*ФРАГМЕНТ ДОКУМЕНТА:*
:::
Эта щемящая сердце история пришла ко мне очень просто.
Наш Православный центр «Фавор» делал первые шаги. Летом к нам приехали на отдых несколько семей с детьми, и старшая из бабушек Нина Константиновна взялась с детьми порисовать. Рисовали чаек и дельфинов, а потом Нина Константиновна предложила нарисовать … Рай.
Сначала поговорили о том, что такое Рай. Пятилетняя Леночка сказала: «Это страна, где всегда радость». Она взялась рисовать елочку. Наверное, для нее самая большая радость — это Новый год. А Ника, девочка постарше, сказала: «Там всегда лето, зелененькое». Она нарисовала много зелени и большие яркие цветы.
Все рисунки были милые, солнечные. Кто-то нарисовал радугу, кто-то берег моря. Один мальчик пытался желтым фломастером нарисовать золотой город.
Наши повара напекли вкусных булочек и поощрили детей за рисунки. А потом все юные художники пришли ко мне, чтобы показать свои труды. Я пообнимался с детьми, похвалил их, от себя еще рассказал о Рае.
И тут я увидел, что Нина Константиновна беззвучно плачет, по ее лицу просто ручейками текут слёзы. Я разволновался, отвел ее на дальнюю лавочку и не отошел, пока не выспросил все.
- Девочка одна зелененькое лето рисовала… А я вспомнила… это очень грустная история… если у вас есть время…
- Конечно, - подтвердил я. - Я внимательно вас слушаю.
Заботливая повар принесла нам чай. Внизу плескалось тихое вечернее море. Неспешно, будто голосом качаясь вместе с волнами, Нина Константиновна начала свой рассказ.
Она родом из блокады. Да, дорогой читатель, сколько бы не прошло лет, есть события и обстоятельства, отмеряющие исторические вехи и целые эпохи. Для Питера это - блокада.
В феврале сорок второго года маленькую Ниночку из детского дома по Дороге жизни эвакуировали в Челябинск. Ей было меньше трех лет. Она ничего не помнила о прошлом. Уже в Челябинском детском доме была обнаружена вшитая в воротник пальто записка на куске белой ткани: «Нина Синцова, дата рождения, адрес в Ленинграде, мама - Аня, умерла, отец - Константин, на фронте». Писал кто-то, знавший семью.
Впоследствии оказалось, что писала соседка, которая обнаружила в их промороженной квартире умершую мать и еле живую девочку. Это она донесла Ниночку до детского дома.
В Челябинске детский дом был хорошим, теплым. Там самозабвенно трудились простые герои педагогического труда. Они дали измученным дистрофичным ленинградским малышам столько любви и заботы, сколько те могли принять.
:::
Отредактируйте фрагмент рассказа от слов «Наш Православный центр» до слов «большие яркие цветы.», заменив «чаек» на «ласточек».

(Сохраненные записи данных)
:::
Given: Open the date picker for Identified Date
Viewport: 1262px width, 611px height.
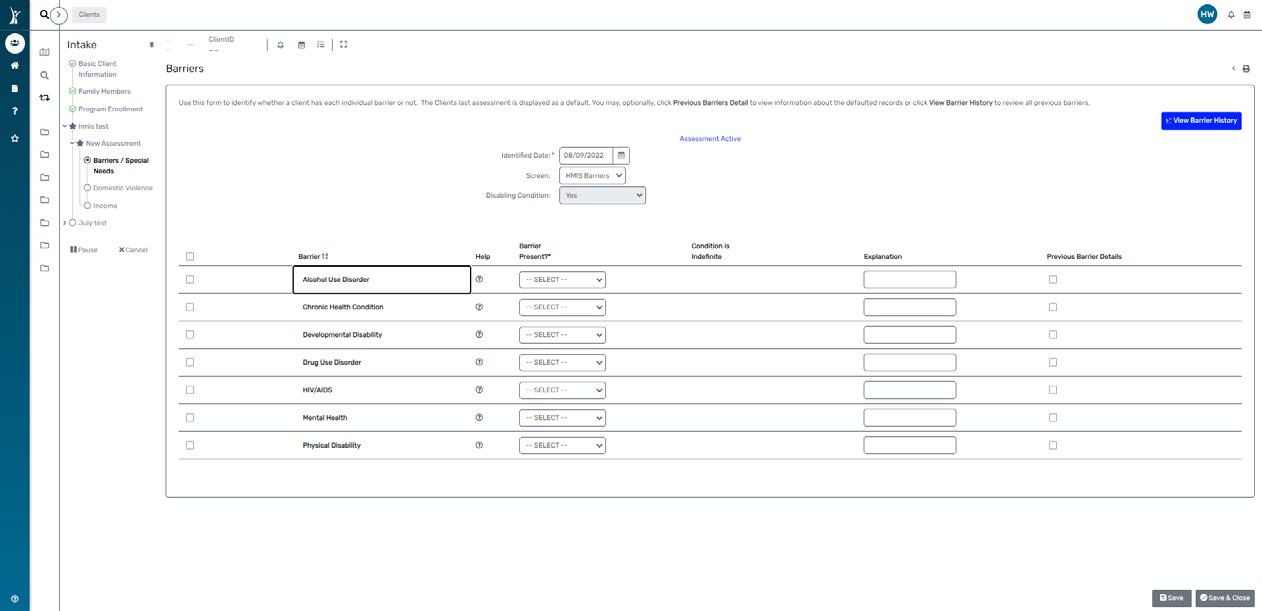Looking at the screenshot, I should pos(620,155).
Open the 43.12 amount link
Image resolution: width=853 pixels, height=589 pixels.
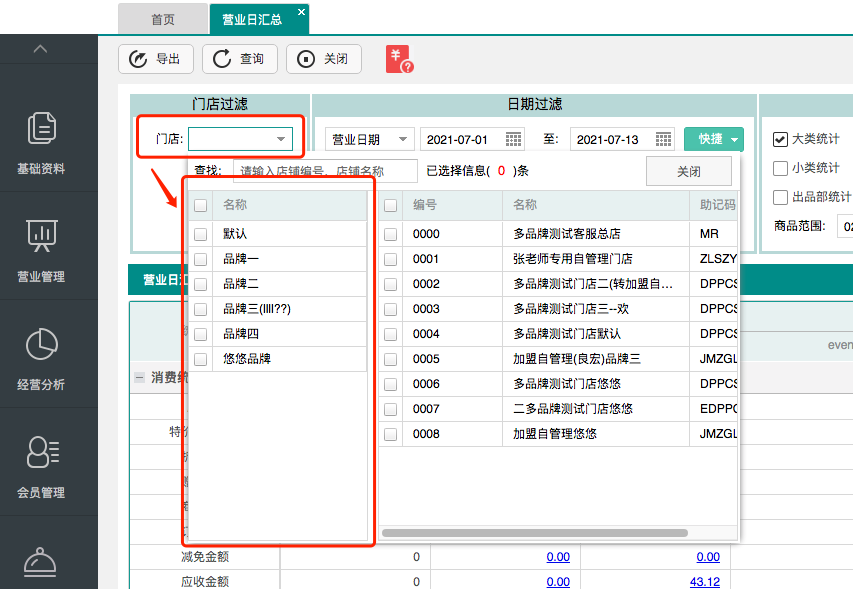tap(707, 582)
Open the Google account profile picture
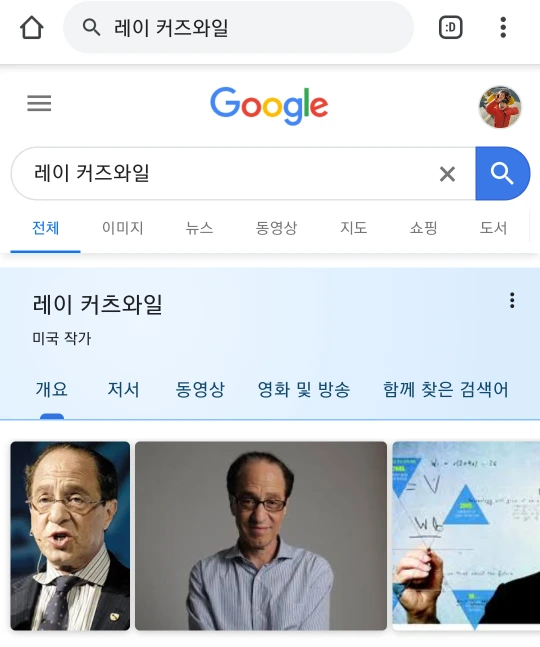This screenshot has width=540, height=647. 500,107

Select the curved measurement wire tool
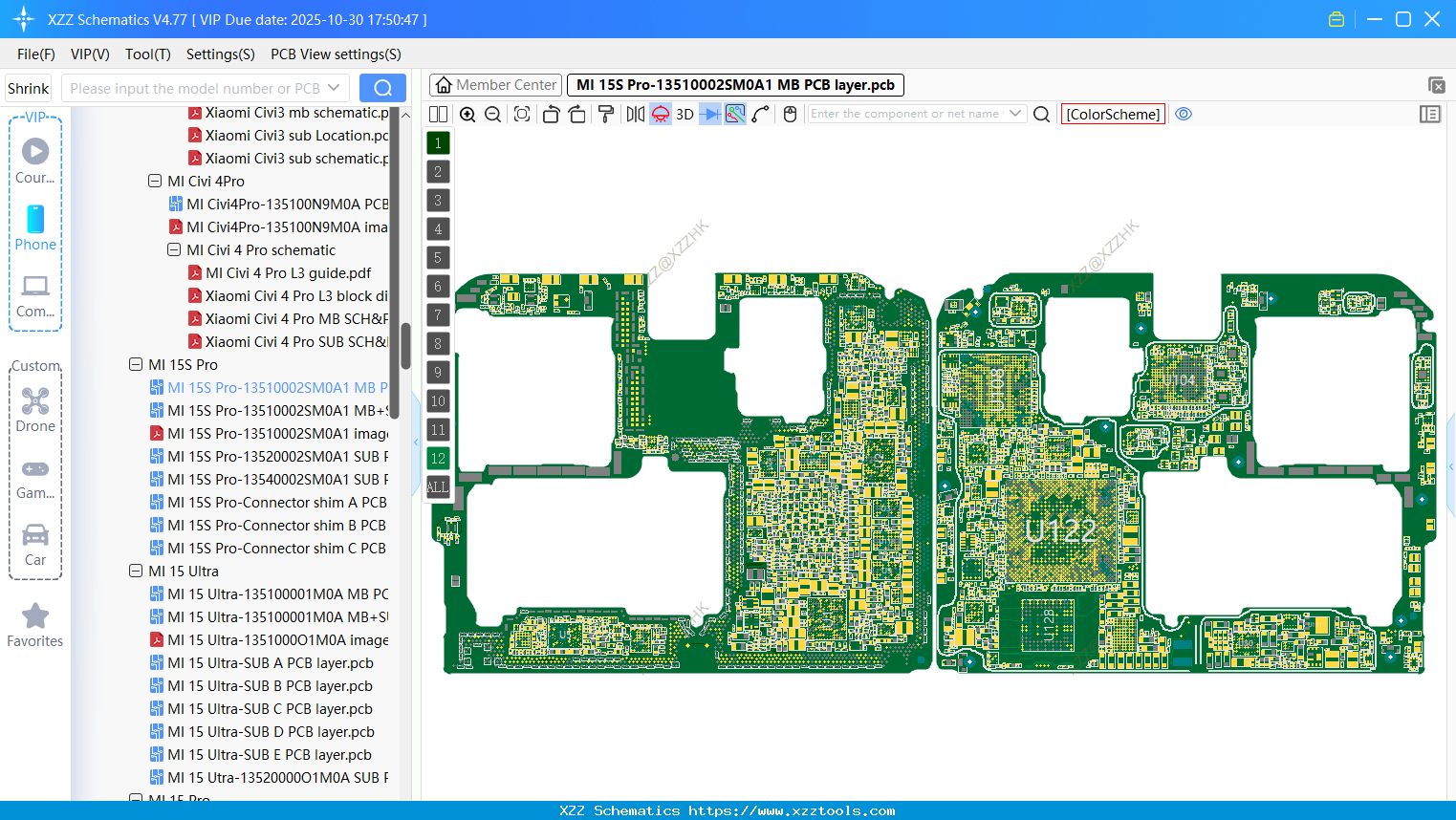tap(760, 114)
:::
*ОЖИДАЕМЫЙ ОТВЕТ:*
Наш Православный центр «Фавор» делал первые шаги. Летом к нам приехали на отдых несколько семей с детьми, и старшая из бабушек Нина Константиновна взялась с детьми порисовать. Рисовали ласточек и дельфинов, а потом Нина Константиновна предложила нарисовать … Рай.
Сначала поговорили о том, что такое Рай. Пятилетняя Леночка сказала: «Это страна, где всегда радость». Она взялась рисовать елочку. Наверное, для нее самая большая радость — это Новый год. А Ника, девочка постарше, сказала: «Там всегда лето, зелененькое». Она нарисовала много зелени и большие яркие цветы.